**** EXERCISE DATA ****

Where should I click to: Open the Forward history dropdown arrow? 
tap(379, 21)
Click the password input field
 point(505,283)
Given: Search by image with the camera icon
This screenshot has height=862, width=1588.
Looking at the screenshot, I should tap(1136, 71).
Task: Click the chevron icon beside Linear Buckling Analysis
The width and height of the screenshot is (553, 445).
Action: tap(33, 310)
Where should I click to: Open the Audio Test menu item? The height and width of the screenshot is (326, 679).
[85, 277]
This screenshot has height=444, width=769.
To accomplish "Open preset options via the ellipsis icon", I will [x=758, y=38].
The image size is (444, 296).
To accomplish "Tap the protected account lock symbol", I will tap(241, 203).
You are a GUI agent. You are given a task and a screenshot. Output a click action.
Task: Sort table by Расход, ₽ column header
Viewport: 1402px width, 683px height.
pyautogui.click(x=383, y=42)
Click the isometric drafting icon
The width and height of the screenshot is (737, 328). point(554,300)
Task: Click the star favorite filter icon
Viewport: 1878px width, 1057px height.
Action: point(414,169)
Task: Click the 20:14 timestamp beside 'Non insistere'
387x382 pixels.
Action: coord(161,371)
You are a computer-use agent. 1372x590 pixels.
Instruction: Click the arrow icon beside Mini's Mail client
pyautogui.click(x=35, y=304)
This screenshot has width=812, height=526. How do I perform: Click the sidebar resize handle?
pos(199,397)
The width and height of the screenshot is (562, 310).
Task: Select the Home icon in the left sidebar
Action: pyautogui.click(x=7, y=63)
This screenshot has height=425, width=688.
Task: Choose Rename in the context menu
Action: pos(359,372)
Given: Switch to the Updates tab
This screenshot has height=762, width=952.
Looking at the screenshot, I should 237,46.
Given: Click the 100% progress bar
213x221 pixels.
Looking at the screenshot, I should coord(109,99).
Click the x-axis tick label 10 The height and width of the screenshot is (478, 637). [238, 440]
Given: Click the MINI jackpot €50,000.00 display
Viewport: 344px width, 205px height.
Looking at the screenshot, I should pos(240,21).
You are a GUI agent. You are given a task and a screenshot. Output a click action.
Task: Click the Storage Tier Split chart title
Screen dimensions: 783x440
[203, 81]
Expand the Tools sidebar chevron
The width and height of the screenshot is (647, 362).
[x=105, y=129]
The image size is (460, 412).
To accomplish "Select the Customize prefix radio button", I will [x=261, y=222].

****

__EXERCISE AIM__: Reproduce the rows above without any change.

__THE RESULT__:
Where should I click to: Open the Forward history dropdown arrow? 
tap(379, 21)
Click the password input field
 point(505,283)
Given: Search by image with the camera icon
This screenshot has height=862, width=1588.
Looking at the screenshot, I should tap(1136, 71).
Task: Click the chevron icon beside Linear Buckling Analysis
The width and height of the screenshot is (553, 445).
Action: tap(33, 310)
Where should I click to: Open the Audio Test menu item? The height and width of the screenshot is (326, 679).
[85, 277]
This screenshot has height=444, width=769.
To accomplish "Open preset options via the ellipsis icon", I will [x=758, y=38].
The image size is (444, 296).
To accomplish "Tap the protected account lock symbol", I will tap(241, 203).
You are a GUI agent. You are given a task and a screenshot. Output a click action.
Task: Sort table by Расход, ₽ column header
Viewport: 1402px width, 683px height.
pyautogui.click(x=383, y=42)
Click the isometric drafting icon
The width and height of the screenshot is (737, 328). point(554,300)
Task: Click the star favorite filter icon
Viewport: 1878px width, 1057px height.
Action: point(414,169)
Task: Click the 20:14 timestamp beside 'Non insistere'
387x382 pixels.
Action: coord(161,371)
You are a computer-use agent. 1372x590 pixels.
Instruction: Click the arrow icon beside Mini's Mail client
pyautogui.click(x=35, y=304)
This screenshot has width=812, height=526. How do I perform: Click the sidebar resize handle?
pos(199,397)
The width and height of the screenshot is (562, 310).
Task: Select the Home icon in the left sidebar
Action: pyautogui.click(x=7, y=63)
This screenshot has height=425, width=688.
Task: Choose Rename in the context menu
Action: pos(359,372)
Given: Switch to the Updates tab
This screenshot has height=762, width=952.
Looking at the screenshot, I should 237,46.
Given: Click the 100% progress bar
213x221 pixels.
Looking at the screenshot, I should coord(109,99).
Click the x-axis tick label 10 The height and width of the screenshot is (478, 637). [238, 440]
Given: Click the MINI jackpot €50,000.00 display
Viewport: 344px width, 205px height.
Looking at the screenshot, I should pos(240,21).
You are a GUI agent. You are given a task and a screenshot. Output a click action.
Task: Click the Storage Tier Split chart title
Screen dimensions: 783x440
[203, 81]
Expand the Tools sidebar chevron
The width and height of the screenshot is (647, 362).
[x=105, y=129]
The image size is (460, 412).
To accomplish "Select the Customize prefix radio button", I will [x=261, y=222].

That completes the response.